By Business editor Peter Ryan
European banks could be forced to sell as much as US$4.5 trillion in assets if the sovereign debt crisis escalates.
The International Monetary Fund says time is running out for European policy makers to implement a single supervisory system to firewall the already fragile banking sector.
According to the IMF's Global Financial Stability Report, the US$4.5 trillion asset contraction is up 18 percent on an earlier estimate in April of US$3.8 trillion in a "weak policies scenario".
A failure to introduce fiscal tightening or a single regulatory system for banks could impact 58 banks across the EU from small institutions to giants like Deutsche Bank.
Even without a worst case scenario - a fracturing of the Eurozone that could see the redomination of currencies - the IMF is predicting a reduction of bank assets of US$2.8 trillion as long as governments follow up on their current committments.

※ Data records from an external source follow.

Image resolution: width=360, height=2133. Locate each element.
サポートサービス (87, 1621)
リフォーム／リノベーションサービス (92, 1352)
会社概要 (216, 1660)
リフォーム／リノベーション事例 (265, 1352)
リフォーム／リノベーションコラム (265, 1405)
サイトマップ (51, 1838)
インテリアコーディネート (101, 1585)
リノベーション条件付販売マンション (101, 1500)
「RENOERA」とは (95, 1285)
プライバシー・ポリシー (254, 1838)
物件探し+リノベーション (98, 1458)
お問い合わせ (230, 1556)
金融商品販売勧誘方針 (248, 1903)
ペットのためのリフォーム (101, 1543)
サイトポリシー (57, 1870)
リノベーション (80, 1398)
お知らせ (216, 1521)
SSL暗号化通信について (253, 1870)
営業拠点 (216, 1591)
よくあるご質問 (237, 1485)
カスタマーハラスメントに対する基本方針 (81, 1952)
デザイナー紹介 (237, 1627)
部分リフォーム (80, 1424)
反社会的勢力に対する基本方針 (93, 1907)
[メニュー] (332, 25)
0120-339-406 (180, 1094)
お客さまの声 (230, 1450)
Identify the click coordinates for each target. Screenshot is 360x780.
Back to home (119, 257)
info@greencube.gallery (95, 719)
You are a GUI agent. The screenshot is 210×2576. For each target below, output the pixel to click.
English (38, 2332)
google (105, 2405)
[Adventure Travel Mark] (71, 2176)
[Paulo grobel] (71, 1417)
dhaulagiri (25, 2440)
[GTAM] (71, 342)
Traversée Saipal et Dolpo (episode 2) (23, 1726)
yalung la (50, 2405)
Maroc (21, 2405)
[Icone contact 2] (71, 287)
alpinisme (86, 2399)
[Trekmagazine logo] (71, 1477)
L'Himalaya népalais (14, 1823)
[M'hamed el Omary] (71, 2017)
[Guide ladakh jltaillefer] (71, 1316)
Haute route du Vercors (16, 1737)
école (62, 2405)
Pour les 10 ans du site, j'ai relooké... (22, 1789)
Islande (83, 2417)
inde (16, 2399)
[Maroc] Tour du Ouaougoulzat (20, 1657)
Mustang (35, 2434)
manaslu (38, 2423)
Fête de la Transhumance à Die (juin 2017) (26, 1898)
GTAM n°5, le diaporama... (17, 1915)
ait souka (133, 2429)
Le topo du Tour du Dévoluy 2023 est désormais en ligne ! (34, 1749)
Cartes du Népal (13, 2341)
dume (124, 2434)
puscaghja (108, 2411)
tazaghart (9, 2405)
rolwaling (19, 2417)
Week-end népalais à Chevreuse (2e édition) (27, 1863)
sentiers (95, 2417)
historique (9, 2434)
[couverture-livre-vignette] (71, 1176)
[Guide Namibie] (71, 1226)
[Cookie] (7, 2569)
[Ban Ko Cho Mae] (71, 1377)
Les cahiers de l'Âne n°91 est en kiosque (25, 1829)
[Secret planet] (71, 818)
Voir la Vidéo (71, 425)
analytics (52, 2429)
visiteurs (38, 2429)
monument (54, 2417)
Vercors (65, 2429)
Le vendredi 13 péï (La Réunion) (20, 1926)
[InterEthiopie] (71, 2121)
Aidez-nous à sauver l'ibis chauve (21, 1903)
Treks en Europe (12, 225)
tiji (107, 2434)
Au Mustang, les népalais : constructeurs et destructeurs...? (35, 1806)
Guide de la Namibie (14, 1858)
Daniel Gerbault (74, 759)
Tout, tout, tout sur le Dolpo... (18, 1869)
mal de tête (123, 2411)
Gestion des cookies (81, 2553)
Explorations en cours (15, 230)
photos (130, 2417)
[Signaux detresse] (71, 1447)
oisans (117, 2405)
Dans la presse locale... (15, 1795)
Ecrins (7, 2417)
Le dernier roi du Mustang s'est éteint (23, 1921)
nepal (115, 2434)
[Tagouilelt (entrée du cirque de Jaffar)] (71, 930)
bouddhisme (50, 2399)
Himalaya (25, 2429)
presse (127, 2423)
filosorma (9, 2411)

The IMF has estimated that in the year to June, European banks deleveraged by more than US$600 billion.
The IMF's financial counsellor and director Jose Vinals warns the forces of financial and economic fragmentation have widened.
|Jose Vinals, IMF Financial Counsellor & Director|
"The stakes are high. Confidence is still very fragile and risks have increased when compared to the last report in April," Mr Vinals said.
"Actions taken by the European Central Bank have helped remove investors' worst fears. But these policies will need to be further built upon at both the national and euro area level."
The IMF's warning comes just a day saying the risk of a serious global slowdown was "alarmingly high".
While emerging markets have weathered the fallout from Europe so far, the IMF warned that many countries in eastern Europe were vulnerable.
The IMF says emerging Asia nations also need to be on guard to avoid any European spillover.